(Pixel coordinate grounding data)

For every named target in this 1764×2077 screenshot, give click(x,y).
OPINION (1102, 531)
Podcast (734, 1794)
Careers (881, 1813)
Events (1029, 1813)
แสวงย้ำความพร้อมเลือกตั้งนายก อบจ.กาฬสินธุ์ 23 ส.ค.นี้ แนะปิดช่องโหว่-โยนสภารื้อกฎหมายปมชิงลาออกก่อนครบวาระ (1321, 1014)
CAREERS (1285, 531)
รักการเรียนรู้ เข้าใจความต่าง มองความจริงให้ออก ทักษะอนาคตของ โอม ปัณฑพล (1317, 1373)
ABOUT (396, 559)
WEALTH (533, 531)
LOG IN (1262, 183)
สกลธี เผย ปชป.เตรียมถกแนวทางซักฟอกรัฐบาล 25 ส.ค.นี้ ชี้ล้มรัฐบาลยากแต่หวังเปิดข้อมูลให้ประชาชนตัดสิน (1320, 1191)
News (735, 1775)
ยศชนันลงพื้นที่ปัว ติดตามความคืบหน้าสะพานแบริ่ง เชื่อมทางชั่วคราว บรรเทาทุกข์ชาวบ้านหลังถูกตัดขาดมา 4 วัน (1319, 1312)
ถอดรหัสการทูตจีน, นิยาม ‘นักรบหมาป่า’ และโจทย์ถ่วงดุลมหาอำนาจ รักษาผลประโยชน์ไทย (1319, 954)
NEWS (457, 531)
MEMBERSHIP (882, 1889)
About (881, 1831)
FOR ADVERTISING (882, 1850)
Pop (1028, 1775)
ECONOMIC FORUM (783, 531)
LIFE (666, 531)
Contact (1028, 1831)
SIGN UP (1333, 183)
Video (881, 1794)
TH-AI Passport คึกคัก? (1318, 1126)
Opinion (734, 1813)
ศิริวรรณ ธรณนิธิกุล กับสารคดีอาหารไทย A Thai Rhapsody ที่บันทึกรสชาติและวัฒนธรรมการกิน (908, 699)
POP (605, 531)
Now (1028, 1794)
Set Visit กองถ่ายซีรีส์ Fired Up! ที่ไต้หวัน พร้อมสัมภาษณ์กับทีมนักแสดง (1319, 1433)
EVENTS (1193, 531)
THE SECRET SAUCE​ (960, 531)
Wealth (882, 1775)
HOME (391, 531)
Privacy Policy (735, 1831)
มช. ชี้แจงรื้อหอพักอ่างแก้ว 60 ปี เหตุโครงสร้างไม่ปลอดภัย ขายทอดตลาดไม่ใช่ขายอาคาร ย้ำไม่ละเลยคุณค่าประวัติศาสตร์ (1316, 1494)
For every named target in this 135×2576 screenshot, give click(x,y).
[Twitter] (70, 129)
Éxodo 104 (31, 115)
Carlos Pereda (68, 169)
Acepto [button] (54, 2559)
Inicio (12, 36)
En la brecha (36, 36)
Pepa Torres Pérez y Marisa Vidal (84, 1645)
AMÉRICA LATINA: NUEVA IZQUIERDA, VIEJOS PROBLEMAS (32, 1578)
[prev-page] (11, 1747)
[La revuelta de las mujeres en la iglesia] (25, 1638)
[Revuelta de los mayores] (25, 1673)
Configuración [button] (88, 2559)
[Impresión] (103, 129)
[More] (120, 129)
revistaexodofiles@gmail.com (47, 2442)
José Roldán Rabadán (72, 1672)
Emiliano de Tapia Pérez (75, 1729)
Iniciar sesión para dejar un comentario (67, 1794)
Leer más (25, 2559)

— Prompt —
Show all lines in the entries above where the word "every" appears.

— Written reply —
For every named target in this 1764×2077 screenshot, give click(x,y).
For every named target in this 135×2576 screenshot, give click(x,y).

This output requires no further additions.